Provided information:
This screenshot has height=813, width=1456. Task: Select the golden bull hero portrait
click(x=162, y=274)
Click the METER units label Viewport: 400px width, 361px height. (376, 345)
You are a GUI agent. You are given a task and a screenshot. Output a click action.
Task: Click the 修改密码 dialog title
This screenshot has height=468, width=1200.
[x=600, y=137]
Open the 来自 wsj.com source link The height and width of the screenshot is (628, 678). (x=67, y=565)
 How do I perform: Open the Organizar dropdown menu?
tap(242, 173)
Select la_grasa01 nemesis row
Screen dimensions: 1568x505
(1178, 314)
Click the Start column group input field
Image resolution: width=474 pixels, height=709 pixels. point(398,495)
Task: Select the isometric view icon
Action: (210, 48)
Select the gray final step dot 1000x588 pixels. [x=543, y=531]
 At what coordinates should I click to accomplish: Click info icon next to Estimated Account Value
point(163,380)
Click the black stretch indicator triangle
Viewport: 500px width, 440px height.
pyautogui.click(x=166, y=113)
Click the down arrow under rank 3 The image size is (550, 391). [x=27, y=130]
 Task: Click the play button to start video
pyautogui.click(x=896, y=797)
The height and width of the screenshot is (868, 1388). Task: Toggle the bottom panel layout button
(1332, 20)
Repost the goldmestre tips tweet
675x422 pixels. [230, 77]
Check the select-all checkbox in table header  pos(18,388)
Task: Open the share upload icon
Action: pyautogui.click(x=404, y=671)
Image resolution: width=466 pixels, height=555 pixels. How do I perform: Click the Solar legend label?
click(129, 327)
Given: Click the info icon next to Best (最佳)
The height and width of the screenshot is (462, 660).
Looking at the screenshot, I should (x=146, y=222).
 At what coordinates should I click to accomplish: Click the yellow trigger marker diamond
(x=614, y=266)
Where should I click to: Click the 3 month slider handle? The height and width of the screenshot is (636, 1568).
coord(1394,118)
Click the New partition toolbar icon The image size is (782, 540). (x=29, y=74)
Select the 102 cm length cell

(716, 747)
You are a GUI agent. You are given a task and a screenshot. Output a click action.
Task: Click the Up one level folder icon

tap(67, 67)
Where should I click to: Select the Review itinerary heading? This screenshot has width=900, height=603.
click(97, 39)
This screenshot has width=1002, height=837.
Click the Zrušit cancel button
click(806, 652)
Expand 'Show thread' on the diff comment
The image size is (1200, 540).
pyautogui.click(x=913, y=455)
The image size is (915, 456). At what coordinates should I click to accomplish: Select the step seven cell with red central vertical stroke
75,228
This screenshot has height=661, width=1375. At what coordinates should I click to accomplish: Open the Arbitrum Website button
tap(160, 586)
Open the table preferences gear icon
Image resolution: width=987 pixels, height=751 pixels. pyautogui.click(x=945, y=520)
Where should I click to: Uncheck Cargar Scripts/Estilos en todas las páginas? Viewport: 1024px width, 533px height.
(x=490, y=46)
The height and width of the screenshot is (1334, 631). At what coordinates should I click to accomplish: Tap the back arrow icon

What is expected:
Of the lines above, copy each one that contains the word "arrow".

Task output:
Click the down arrow under rank 3 The image size is (550, 391). [x=27, y=130]
The height and width of the screenshot is (1334, 631). At what coordinates should I click to accomplish: Tap the back arrow icon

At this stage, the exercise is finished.